**What you will do**
Copy the rows that begin at the line containing "Click the search magnifier icon" and end after the line containing "I will pos(311,7).", swapping "TrueCrypt tab" for "VeraCrypt tab" and leaving everything else unchanged.
[start Entries supplied]
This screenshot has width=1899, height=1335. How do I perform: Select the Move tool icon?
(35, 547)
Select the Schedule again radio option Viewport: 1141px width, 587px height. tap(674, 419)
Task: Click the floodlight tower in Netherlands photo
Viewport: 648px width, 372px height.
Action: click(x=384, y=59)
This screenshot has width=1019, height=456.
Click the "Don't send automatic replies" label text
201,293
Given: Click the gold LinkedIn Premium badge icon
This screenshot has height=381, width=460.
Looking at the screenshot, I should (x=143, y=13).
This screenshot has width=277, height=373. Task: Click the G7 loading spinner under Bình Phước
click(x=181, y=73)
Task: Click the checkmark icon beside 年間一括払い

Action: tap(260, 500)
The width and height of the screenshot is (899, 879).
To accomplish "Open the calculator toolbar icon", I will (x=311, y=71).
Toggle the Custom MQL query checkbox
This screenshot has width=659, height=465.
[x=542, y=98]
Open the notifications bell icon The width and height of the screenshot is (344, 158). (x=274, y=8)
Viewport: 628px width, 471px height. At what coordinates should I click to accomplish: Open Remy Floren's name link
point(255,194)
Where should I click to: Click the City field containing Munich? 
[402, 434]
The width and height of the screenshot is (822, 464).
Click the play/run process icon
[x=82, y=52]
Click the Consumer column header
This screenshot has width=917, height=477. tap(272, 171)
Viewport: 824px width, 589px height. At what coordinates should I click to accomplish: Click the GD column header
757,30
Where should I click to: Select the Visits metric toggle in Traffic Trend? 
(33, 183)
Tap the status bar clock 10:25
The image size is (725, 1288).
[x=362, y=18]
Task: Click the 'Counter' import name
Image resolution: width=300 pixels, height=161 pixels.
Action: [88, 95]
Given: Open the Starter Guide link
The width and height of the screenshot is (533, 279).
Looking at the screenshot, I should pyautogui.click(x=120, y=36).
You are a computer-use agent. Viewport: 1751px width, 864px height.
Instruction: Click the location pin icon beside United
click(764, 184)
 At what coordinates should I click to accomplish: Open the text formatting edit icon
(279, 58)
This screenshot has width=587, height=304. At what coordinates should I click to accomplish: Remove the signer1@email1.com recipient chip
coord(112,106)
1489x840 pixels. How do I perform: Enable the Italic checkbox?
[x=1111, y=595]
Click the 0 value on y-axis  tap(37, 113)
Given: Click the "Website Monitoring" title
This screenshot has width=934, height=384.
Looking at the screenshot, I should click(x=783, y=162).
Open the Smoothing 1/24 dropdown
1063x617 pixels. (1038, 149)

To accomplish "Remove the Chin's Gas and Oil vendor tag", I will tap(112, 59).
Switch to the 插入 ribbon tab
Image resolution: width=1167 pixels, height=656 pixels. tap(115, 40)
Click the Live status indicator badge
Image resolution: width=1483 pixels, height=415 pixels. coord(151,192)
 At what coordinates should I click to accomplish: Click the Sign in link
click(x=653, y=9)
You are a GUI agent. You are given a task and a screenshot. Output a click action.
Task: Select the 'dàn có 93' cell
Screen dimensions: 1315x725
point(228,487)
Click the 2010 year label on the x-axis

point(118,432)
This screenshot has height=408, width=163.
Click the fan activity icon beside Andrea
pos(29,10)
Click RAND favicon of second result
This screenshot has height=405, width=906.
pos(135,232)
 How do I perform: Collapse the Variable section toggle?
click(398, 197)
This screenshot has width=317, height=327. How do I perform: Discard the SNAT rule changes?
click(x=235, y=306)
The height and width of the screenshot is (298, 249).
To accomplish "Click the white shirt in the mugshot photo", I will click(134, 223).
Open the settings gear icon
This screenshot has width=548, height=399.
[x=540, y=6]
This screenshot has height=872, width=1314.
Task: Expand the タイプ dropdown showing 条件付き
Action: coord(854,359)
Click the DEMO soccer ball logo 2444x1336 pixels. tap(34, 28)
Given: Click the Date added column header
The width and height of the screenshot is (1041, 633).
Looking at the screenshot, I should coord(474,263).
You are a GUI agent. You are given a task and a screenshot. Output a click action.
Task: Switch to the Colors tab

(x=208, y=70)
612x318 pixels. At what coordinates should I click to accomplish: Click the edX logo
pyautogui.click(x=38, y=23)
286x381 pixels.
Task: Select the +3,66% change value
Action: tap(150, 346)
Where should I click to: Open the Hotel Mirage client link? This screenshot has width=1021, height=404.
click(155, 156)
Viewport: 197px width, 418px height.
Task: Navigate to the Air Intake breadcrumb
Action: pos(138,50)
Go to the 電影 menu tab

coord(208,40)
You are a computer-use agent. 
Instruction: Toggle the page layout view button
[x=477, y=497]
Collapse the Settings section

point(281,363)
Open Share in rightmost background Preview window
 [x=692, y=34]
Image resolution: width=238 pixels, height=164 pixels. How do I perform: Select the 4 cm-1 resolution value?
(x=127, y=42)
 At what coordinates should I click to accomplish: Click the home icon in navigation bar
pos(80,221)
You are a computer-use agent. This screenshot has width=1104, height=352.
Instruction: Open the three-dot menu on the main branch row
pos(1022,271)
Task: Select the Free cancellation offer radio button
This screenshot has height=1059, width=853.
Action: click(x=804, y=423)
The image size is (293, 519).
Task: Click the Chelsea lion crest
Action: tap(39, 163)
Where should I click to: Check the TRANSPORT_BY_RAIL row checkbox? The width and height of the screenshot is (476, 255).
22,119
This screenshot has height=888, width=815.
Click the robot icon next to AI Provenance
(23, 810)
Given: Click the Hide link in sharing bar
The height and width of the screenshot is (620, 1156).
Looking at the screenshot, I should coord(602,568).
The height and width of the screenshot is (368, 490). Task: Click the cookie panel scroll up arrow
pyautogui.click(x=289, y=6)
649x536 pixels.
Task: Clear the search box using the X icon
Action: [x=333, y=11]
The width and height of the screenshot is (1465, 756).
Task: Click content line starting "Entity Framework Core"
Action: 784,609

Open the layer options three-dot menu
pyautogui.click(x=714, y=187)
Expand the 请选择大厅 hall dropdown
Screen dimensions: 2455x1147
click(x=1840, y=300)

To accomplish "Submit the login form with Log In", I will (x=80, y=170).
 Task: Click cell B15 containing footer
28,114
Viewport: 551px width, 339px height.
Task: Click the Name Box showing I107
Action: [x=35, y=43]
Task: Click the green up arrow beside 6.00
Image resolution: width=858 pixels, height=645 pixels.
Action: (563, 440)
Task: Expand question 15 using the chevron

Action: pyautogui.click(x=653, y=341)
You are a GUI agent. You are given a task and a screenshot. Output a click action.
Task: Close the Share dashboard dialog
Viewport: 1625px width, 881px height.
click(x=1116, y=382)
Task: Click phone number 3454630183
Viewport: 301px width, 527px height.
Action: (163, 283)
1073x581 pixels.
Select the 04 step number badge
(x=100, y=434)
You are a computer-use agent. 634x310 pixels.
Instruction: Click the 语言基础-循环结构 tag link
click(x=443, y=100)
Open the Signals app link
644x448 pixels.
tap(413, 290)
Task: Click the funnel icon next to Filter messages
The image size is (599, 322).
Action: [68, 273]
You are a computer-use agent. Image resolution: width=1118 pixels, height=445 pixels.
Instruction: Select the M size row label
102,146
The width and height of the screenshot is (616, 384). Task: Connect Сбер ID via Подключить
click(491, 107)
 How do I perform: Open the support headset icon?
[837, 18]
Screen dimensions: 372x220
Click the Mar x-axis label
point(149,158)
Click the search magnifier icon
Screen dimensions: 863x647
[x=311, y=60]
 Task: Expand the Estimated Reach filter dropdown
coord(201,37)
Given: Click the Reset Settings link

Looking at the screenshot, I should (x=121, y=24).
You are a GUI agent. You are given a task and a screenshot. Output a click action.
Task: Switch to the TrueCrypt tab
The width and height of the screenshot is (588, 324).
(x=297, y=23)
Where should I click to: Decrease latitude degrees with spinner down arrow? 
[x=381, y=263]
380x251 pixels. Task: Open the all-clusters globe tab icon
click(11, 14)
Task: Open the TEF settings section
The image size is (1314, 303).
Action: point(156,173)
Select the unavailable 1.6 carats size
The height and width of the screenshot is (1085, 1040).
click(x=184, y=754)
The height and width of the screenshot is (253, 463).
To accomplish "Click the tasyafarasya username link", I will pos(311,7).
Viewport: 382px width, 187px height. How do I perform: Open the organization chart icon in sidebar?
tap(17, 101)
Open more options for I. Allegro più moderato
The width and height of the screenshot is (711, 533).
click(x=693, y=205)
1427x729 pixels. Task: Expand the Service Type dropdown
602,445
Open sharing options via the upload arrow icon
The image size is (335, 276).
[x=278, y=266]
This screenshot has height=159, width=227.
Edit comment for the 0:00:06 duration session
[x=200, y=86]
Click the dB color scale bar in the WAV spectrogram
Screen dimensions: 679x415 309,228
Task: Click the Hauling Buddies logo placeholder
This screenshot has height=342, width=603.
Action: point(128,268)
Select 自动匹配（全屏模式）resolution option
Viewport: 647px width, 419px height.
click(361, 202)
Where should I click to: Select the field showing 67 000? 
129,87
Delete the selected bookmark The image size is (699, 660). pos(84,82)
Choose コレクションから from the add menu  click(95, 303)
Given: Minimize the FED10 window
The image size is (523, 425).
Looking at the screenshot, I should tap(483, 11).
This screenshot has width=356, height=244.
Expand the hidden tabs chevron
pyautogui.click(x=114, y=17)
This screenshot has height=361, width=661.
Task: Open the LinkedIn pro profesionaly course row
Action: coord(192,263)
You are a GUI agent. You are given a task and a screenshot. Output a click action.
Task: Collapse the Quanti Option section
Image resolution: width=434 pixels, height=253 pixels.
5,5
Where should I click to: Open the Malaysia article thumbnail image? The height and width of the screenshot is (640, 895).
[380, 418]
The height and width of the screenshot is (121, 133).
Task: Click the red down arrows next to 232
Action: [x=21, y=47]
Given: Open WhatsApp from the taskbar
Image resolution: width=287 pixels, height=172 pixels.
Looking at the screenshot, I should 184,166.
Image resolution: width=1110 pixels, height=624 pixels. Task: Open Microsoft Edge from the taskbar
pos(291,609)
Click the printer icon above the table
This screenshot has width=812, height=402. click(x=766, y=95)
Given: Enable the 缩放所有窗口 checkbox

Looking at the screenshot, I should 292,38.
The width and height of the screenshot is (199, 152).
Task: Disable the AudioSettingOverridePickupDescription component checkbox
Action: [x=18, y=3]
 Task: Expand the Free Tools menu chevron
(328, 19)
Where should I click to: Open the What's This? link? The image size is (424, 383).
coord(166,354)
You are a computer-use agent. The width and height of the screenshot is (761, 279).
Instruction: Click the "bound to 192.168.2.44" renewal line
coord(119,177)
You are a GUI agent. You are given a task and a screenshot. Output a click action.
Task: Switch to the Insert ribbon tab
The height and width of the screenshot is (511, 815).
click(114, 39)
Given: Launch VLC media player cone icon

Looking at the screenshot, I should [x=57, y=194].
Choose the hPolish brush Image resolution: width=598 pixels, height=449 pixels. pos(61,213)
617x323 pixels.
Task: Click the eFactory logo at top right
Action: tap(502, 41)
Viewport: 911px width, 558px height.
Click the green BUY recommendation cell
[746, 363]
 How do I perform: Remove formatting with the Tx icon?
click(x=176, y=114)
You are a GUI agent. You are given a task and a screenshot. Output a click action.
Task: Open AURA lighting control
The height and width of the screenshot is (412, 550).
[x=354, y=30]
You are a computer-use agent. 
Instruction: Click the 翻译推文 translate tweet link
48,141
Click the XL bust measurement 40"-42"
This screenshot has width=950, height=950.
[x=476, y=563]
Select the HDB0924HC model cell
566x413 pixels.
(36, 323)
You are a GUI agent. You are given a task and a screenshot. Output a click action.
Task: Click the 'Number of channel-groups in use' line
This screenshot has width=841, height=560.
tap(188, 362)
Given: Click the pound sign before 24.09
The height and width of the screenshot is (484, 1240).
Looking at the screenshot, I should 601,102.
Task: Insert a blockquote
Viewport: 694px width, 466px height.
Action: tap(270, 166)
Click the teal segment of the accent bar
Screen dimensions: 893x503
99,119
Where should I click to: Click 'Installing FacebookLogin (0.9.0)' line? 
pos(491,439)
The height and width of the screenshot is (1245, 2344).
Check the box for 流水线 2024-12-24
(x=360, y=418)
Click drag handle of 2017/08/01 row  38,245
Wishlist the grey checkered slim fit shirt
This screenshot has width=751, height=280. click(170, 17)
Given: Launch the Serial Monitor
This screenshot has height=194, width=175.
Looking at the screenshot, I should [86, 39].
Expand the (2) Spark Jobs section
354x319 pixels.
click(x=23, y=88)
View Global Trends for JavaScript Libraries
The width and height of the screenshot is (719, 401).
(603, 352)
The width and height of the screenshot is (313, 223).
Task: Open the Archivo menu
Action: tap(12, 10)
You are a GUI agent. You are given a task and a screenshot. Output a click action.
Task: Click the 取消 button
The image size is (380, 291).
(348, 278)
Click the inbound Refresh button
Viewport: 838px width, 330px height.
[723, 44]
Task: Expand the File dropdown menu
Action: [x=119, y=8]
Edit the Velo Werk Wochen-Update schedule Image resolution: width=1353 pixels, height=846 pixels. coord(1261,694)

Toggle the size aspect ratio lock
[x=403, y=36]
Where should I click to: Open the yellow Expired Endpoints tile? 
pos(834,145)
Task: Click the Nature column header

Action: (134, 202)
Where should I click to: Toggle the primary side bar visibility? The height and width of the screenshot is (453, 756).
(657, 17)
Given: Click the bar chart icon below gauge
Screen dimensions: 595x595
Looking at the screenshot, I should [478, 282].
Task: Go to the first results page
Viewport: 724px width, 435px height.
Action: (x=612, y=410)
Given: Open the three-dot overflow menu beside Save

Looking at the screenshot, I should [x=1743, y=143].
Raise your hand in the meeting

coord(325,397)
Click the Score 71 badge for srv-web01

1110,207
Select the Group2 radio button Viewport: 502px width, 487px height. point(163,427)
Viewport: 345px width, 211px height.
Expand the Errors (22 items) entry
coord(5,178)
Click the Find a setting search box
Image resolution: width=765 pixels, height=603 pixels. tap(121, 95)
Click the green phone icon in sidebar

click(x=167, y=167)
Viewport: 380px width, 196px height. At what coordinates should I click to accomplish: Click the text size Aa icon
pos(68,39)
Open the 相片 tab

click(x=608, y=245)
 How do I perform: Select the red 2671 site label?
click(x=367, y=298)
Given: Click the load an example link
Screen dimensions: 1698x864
[end Entries supplied]
**Output for this task**
Click the search magnifier icon
Screen dimensions: 863x647
[x=311, y=60]
 Task: Expand the Estimated Reach filter dropdown
coord(201,37)
Given: Click the Reset Settings link

Looking at the screenshot, I should (x=121, y=24).
You are a GUI agent. You are given a task and a screenshot. Output a click action.
Task: Switch to the VeraCrypt tab
The width and height of the screenshot is (588, 324).
(x=297, y=23)
Where should I click to: Decrease latitude degrees with spinner down arrow? 
[x=381, y=263]
380x251 pixels. Task: Open the all-clusters globe tab icon
click(11, 14)
Task: Open the TEF settings section
The image size is (1314, 303).
Action: point(156,173)
Select the unavailable 1.6 carats size
The height and width of the screenshot is (1085, 1040).
click(x=184, y=754)
The height and width of the screenshot is (253, 463).
To accomplish "Click the tasyafarasya username link", I will pos(311,7).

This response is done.